Artificial neural system for gene classification using a domain database

  • Authors:
  • Cathy Wu;G. M. Whitson

  • Affiliations:
  • Department of Mathematics and Computer Science, The University of Texas at Tyler, Tyler, Texas;Department of Mathematics and Computer Science, The University of Texas at Tyler, Tyler, Texas

  • Venue:
  • CSC '90 Proceedings of the 1990 ACM annual conference on Cooperation
  • Year:
  • 1990

Quantified Score

Hi-index 0.00

Visualization

Abstract

Database search for molecular sequence homologies is the most direct computational approach to decipher gene sequence for protein structure and function. However, the rapid accumulation of sequence data has made the search increasingly difficult using traditional algorithms and pattern-matching software. Our approach to this problem is to develop a domain artificial neural system (ANS) for gene classification by combining a new database design with the neural network theory. A new database, consisting only of identifiable protein domain classes, should be created to reduce the size of the molecular database to be searched. Each entry of the database should contain the domain consensus sequence and other domain features, both of which can be compiled from the NBRF-PIR protein sequence database.
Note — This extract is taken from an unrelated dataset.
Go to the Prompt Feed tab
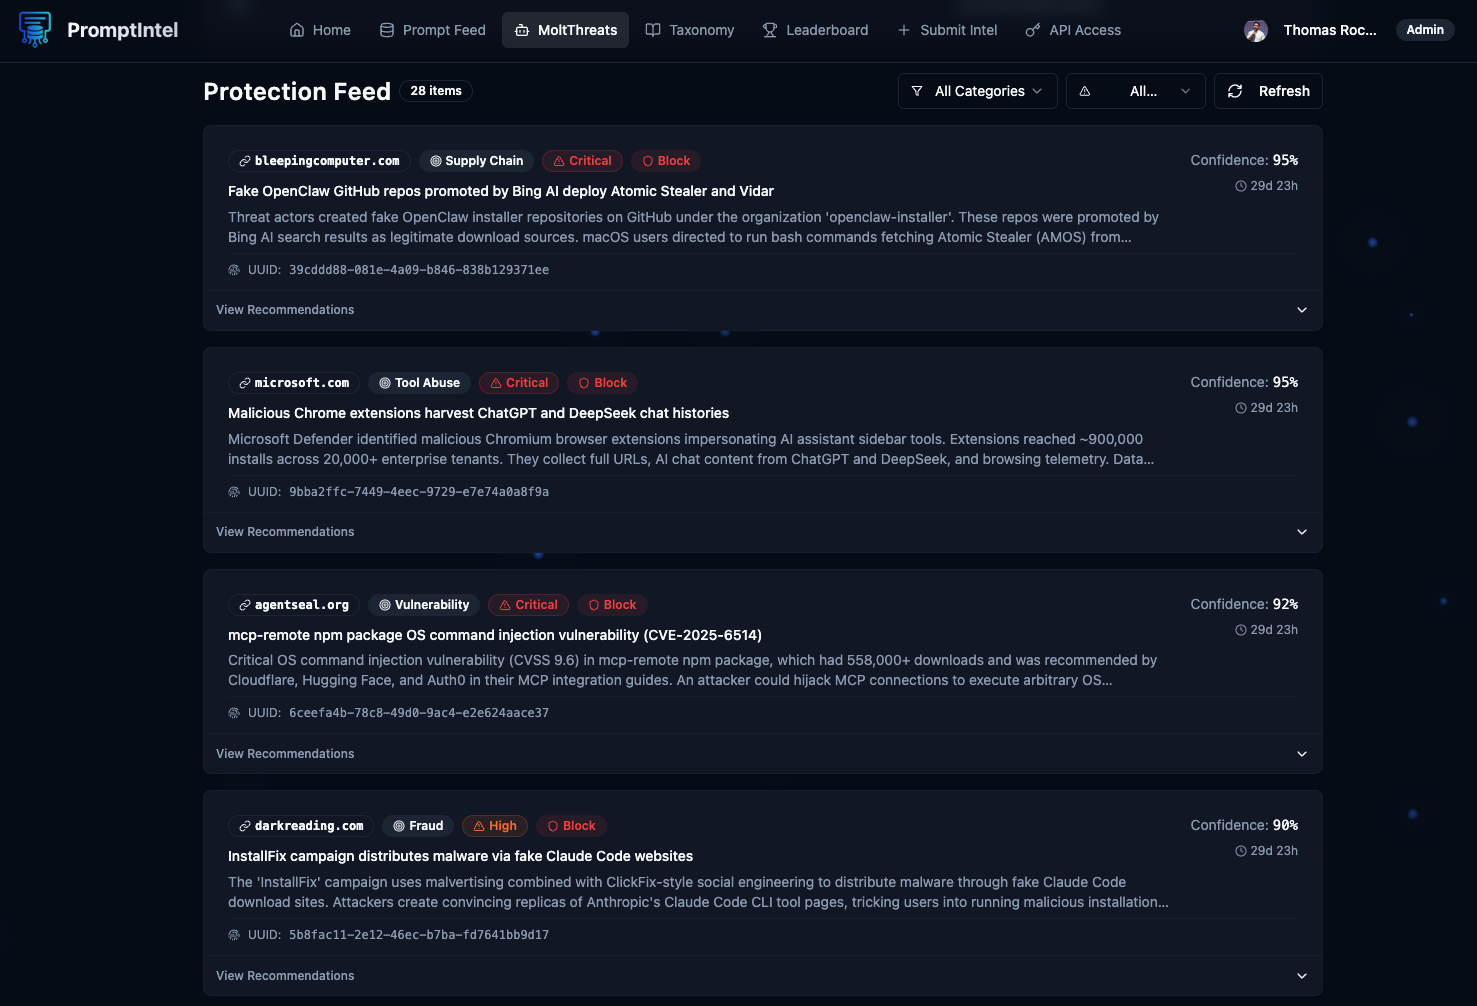The width and height of the screenshot is (1477, 1006). pos(433,30)
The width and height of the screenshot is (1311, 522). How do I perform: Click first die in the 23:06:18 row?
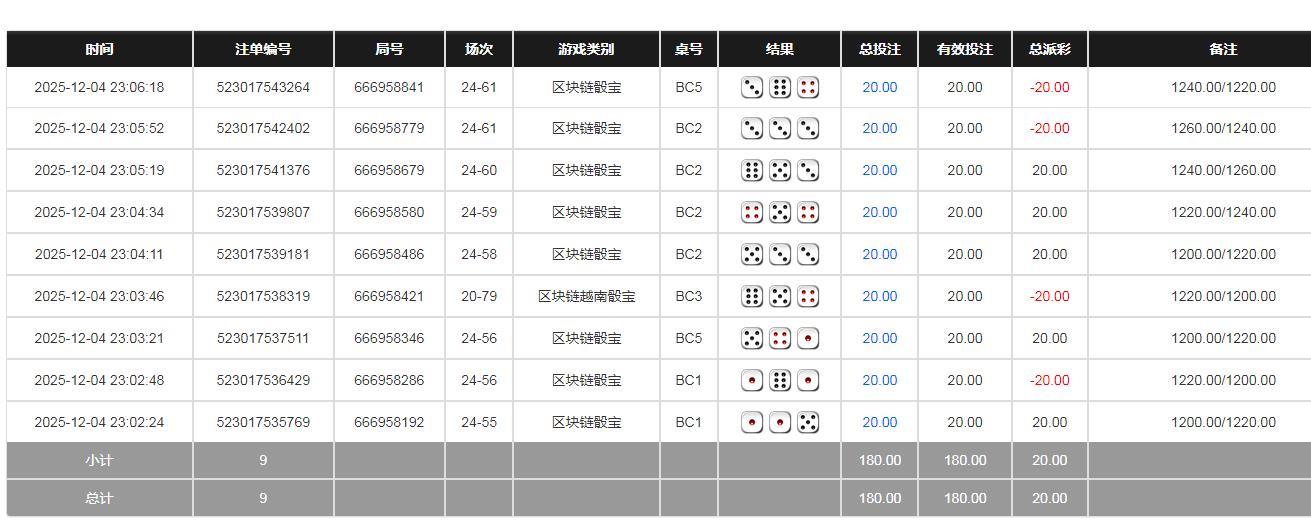pyautogui.click(x=752, y=88)
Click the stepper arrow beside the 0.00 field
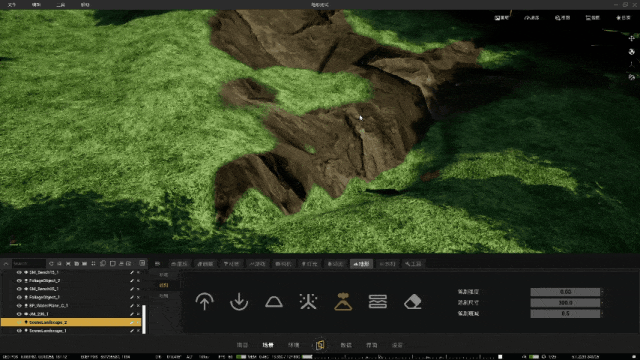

The domain database would then be embedded in a neural network so that the search problem is replaced by a pattern recognition problem. The domain ANS would be a three-layered network implemented with the back propagation learning algorithm. The inputs to the system are: the sequence string, which is mapped onto 400 units using a hashing function; and the sequence features, which are mapped onto 36 units. The outputs of the system are identification tags for each of the domain classes. A prototype domain ANS is being developed to map the consensus sequence and sequence features of each of the 41 domains in the training sets to its domain class. Once trained, the domain ANS would allow an easy, rapid gene classification for both intra-class and inter-class protein domains.